Second, we proceed to non-directive counselling and discussion of options. The next step in management is to support the woman to reach the best decision for her, providing a safe reflective space for her to do so. The main goals involved include maintaining trust, helping the woman formulate a clear definition of the problems and establishing the goals of management so that the crisis can be resolved. This involves non-directive, non-judgmental, compassionate, empathetic listening, sometimes over two or more consultations over the course of weeks. There is a legal obligation on those providing pregnancy counselling in Ireland, including general practitioners, to discuss all options in a non-directive manner where a woman wants information on abortion.
Third, there are three options available to the woman, continuing with the pregnancy, abortion and adoption, although the latter is relatively rarely chosen. A doctor has an ethical obligation not to allow his or her personal moral standards to influence treatment of patients. Where the doctor has a conscientious objection to a course of action, he or she must explain this to the patient and provide the names of other doctors available to the patient in a timely manner. Effective communication in a crisis situation demands time, considerable patience and careful thought. The GP must enable the woman to reach an informed decision, to minimise emotional disturbance, whatever decision is made, and to lessen the risk of further unwanted pregnancy.
In general practice, we hope and believe that women find space, are listened to, and can share, explore and address their concerns in a familiar setting with a physician who is very familiar to them in most cases. Supporting this personalised care is a core value of the Irish College of General Practitioners, ICGP, so that these consultations, and indeed any other consultations involving the woman and the process of decision making, are all undertaken in a non-directional and supportive process. The role of the GP and practice nurse is chiefly concerned with the provision of support, information, and clear commitment to follow-up care in the practice. Sometimes specialist counselling is required. For example, if a woman is younger, has poorer support structures or has an active, significant mental illness, she may benefit from specialist counselling services. In this case, Irish GPs may recommend a specialist, accredited, counselling service, which offers accurate information. These services are funded by the HSE sexual health and crisis pregnancy programme, and locations and descriptions can be found on www.positiveoptions.ie.
If a woman chooses to continue her pregnancy, the GP will continue to provide compassionate antenatal care to the woman, ensuring adequate supports are present and addressing the important issue of postpartum contraception.
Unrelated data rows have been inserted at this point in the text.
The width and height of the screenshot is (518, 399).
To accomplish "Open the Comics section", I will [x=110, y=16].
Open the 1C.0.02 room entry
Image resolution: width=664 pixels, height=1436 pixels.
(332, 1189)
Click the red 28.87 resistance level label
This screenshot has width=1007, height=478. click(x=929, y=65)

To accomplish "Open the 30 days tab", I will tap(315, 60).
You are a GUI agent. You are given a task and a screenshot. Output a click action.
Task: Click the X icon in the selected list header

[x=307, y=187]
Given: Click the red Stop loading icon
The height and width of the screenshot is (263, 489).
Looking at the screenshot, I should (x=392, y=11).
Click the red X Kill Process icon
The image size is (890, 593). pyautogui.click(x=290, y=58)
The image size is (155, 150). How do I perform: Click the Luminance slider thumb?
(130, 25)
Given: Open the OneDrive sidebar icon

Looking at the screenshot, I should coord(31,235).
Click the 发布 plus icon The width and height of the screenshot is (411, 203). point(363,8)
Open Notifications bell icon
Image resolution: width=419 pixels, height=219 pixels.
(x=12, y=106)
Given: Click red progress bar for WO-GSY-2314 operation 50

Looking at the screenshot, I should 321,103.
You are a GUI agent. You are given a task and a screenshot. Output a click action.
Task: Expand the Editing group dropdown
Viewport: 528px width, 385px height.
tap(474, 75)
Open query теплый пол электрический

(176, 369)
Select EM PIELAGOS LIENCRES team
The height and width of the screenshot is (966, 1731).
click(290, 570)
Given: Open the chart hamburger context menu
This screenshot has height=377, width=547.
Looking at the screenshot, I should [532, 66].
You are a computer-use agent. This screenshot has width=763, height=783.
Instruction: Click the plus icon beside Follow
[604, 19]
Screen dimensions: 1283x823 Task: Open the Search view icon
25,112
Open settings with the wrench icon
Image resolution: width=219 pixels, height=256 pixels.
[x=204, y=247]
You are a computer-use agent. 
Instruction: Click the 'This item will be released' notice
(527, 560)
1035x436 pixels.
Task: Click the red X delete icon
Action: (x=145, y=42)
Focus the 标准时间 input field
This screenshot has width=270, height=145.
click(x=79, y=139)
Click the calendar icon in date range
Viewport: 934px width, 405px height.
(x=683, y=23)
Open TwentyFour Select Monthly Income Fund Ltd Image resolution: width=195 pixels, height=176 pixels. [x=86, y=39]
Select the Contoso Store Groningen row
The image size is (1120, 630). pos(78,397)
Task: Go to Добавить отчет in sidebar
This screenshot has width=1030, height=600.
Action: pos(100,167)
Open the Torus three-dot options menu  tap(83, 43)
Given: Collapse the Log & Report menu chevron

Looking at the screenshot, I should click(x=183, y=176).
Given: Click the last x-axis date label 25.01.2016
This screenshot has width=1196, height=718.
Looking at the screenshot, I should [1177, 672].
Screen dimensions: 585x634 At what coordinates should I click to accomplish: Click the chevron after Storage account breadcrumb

In the clinical vignette we have described, Sandra chooses to travel to the UK for an abortion. GPs cannot actually refer to or make an appointment at a clinic in the UK on behalf of a woman who chooses an abortion. We may provide a copy of the patient's medical records to the patient. GPs would also encourage women to return to the practice after having an abortion if they have any concerns. GPs would also discuss post-abortion contraception. Irish GPs may need to consider a dating ultrasound if the dates of the pregnancy are uncertain. Any GP who has a conscientious objection must refer the woman in a timely manner to a colleague. Abortion is a relatively very safe medical procedure. The ICGP understands that an increasing proportion of women will purchase online hormonal abortifacient medications. In these instances, it may or may not become known to their GP in subsequent consultations. There is clearly increased use of illegal abortifacients, both from anecdotal evidence from GPs and objective measures such as customs seizures, and a recent paper which suggests that more than 5,000 women requested abortion pills in this way between January 2010 and December 2015. The trend is increasing significantly and rapidly.